Recently, cross-sectional case–control studies using a GWAS-derived GRS have indentified population genetic signatures to T2D susceptibility in Japanese,23 Chinese24 and Singapore25 populations. However, there still remain specific fractions in cumulative risk allele load of a GRS between ethnic groups in East Asia (Supplementary Figure 1 and Supplementary Table 3). Only an SNP (rs10811661) in CDKN2A/B was found to be associated with T2D risk as a shared variant. Notably, a SNP (rs7903146) in TCF7L2 known as a European-derived T2D susceptibility variant was not incorporated into a risk assessment model in this study. A genetic-risk evaluation in African Americans was similar to observations in European-derived populations, which is primarily driven by the rs7903146 variant of TCF7L2.26 Given substantial differences in MAF and LD (indirect mapping) between different ethnic groups, constructing a GRS based on population-specific signals might be important in improving the accuracy of risk prediction models.

This study has some limitations. Despite the modest genetic effects of GWAS loci so far identified, our study focused on common risk factors. It still has limited power to detect an effect of low-frequency alleles or rare variants. In addition, we did not account for epigenetic modifications and wide spread environmental factors in terms of missing heritability.27, 28, 29, 30 A recent study reported that a GRS comprising 14 central obesity loci is associated with increased T2D risk.31 Obesity is both a confounder and an intermediate factor for T2D development.32 Their seeming inseparability has led to multiple confounding effects on phenotypic variance. Nonetheless, a major strength of our study is that we examined a comprehensive genetic-risk assessment associated with changes in T2D risk and T2D-related traits over 10-years of follow-up.

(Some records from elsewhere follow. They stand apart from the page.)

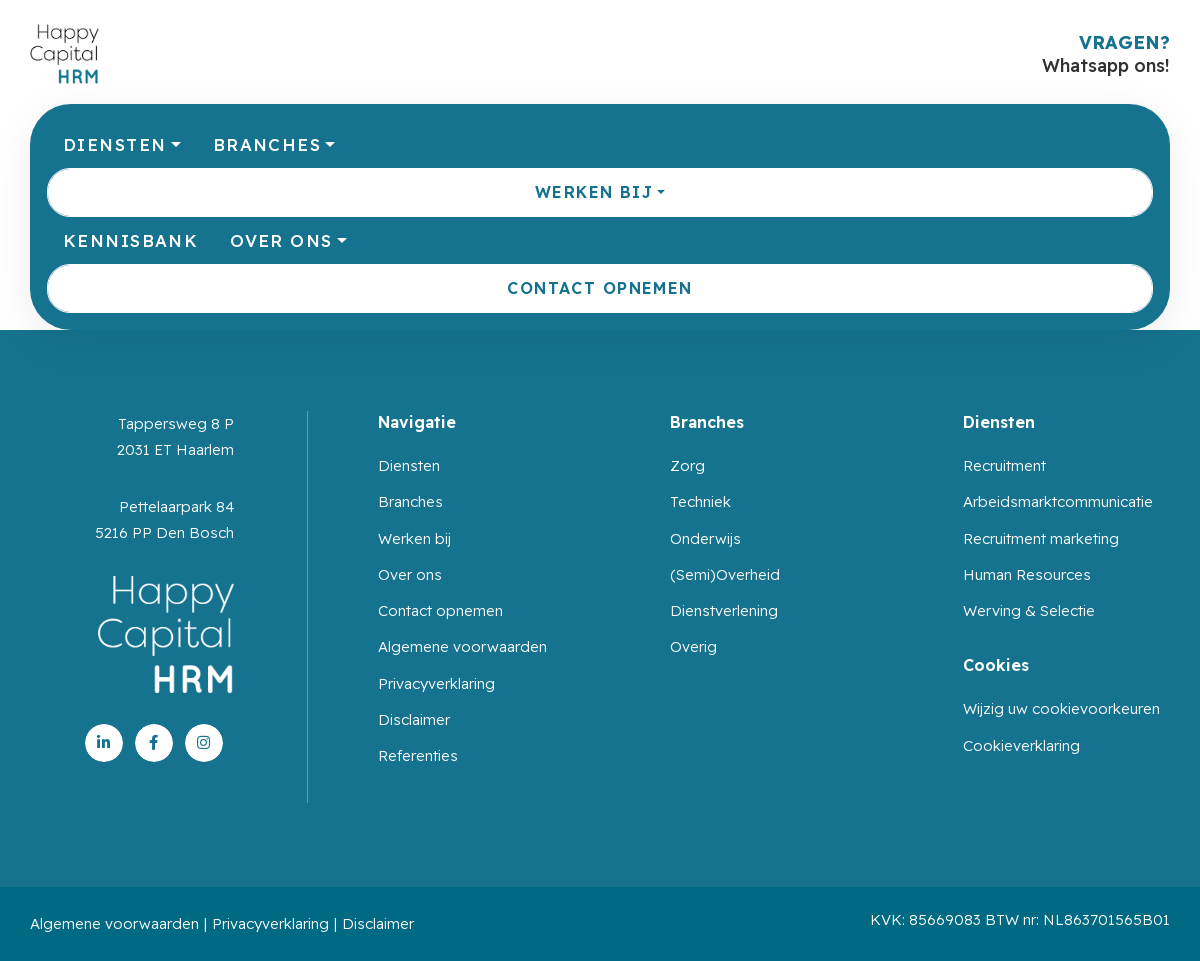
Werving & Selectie (1029, 610)
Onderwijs (705, 538)
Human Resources (1027, 574)
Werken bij (594, 192)
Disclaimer (414, 719)
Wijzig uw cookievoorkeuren (1061, 708)
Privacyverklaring (436, 683)
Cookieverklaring (1021, 745)
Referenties (418, 755)
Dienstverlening (724, 610)
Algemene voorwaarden (462, 646)
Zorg (687, 465)
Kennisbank (130, 240)
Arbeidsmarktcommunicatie (1058, 501)
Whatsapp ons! (1106, 65)
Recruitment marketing (1041, 538)
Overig (693, 646)
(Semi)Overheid (725, 574)
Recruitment (1004, 465)
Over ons (281, 240)
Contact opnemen (599, 288)
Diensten (114, 144)
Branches (267, 144)
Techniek (700, 501)
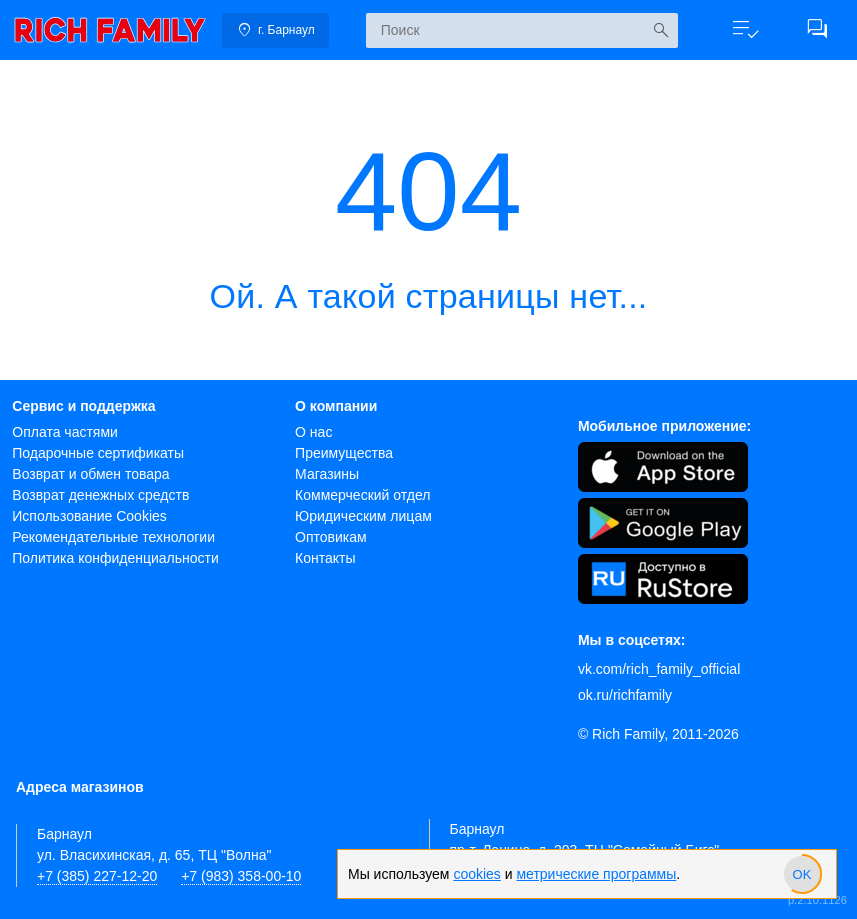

In conclusion, we suggest that the GRS-19 was significantly associated with an increased risk of fasting plasma glucose, glycated hemoglobin and incident T2D in a prospective 10-year epidemiological cohort study in Korea. Further integrated analytical approaches on epistatic effects might expand new possibilities to improve genetic-risk prediction in evidence-based healthcare and public health.